After months of deliberation, a Campbell County Grand Jury has agreed not to indict Eva Cameron. In July, Illinois native Eva Cameron left her mentally impaired daughter, Lynn, at a Caryville tavern.
She would later claim she didn’t know it was a bar when questioned by police.
While Lynn Cameron entered the state’s custody in Tennessee, she was eventually transferred back to Illinois and placed in a facility in her home county.
As Lynn Cameron settled into her new surroundings, authorities in Campbell County wrestled with how to address her mother’s conduct.
“Other states have statutes about addressing abandoning impaired adults. We don’t,” said Eighth Judicial District Attorney General Lori Phillips-Jones. “Lynn was not harmed, so our statute didn’t match the conduct of the mother.”
Undeterred, prosecutors still wanted a grand jury to review the circumstances.
“The TBI continued to collect information from other agencies in both states,” said Phillips- Jones.

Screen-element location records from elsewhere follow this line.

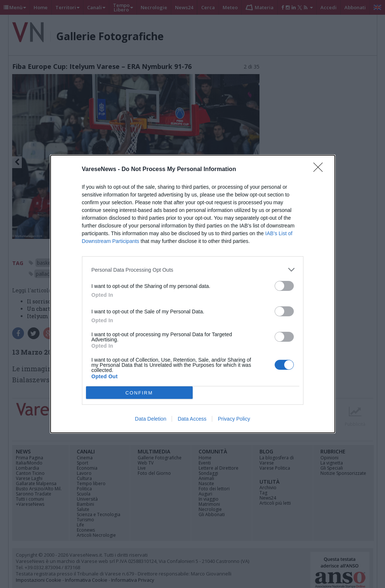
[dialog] (193, 294)
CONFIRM (139, 393)
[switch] (284, 286)
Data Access (192, 419)
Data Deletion (151, 419)
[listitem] (193, 269)
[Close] (320, 170)
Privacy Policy (234, 419)
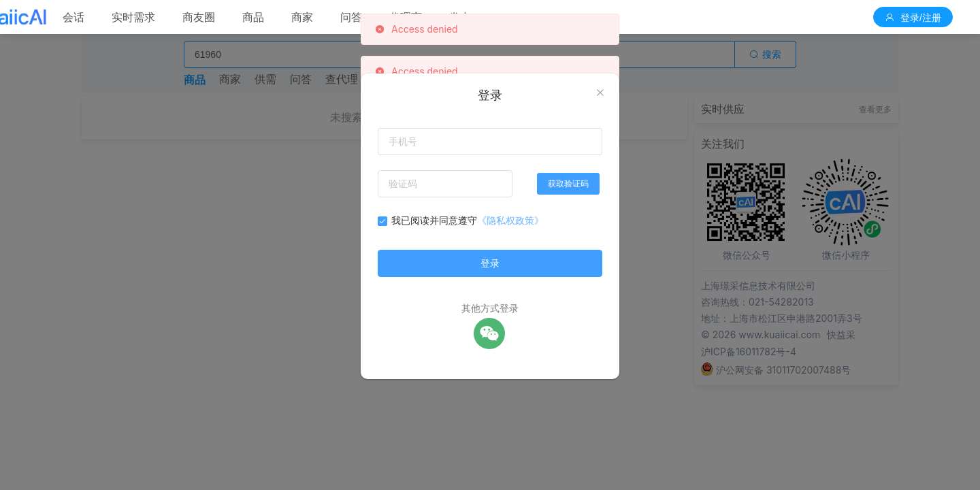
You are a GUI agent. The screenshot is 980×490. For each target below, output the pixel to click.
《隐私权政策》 (510, 220)
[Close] (600, 93)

The grand jury wanted to see what steps the Cameron family had taken in their attempt to secure services for their daughter. However, that proved to be difficult because juvenile court records are sealed.
“They (the grand jury) could not get the answers they sought,” Phillip- Jones said.
After that obstacle, the grand jury had additional issues to consider. The cost of extraditing Eva Cameron and the possibility she would qualify for a public defender also weighed into the decision not to indict Eva Cameron.
Despite the lack of an indictment Phillips- Jones believes “all the right things happened for the wrong reasons.”
Through her mother’s behavior Lynn Cameron was eventually provided with the services she needed.
However, the lack of indictment is not a stamp of approval for Eva Cameron’s treatment of her daughter.
“Everyone found the mother’s conduct inexcusable,” Phillips- Jones said.
While the grand jury realized its options were exhausted in this case, the district attorney’s office is working with state legislators to strengthen the laws governing impaired adults. Dennis Powers, 36th District State Representative, is working on Lynn’s Law. The goal is to take Lynn Cameron’s case, learn where current state statutes are weak and then make changes.
“We are trying to close up any loopholes with Lynn’s Law,” said Powers. Currently, Lynn’s Law is in the drafting phase.
“The idea is to take the current law and define abuse and neglect and have it include adults, especially adults with disabilities,” Powers said.
He expects the final version of the law to be completed within the coming weeks.
Once state lawmakers resume their session in late Jan. 2013 Lynn’s Law will work its way through two committees. Phillips-Jones is slated to testify before the committees.
“I think that will be a big help,” Powers said.
Should Lynn’s Law pass, it would become effective July 1, 2013.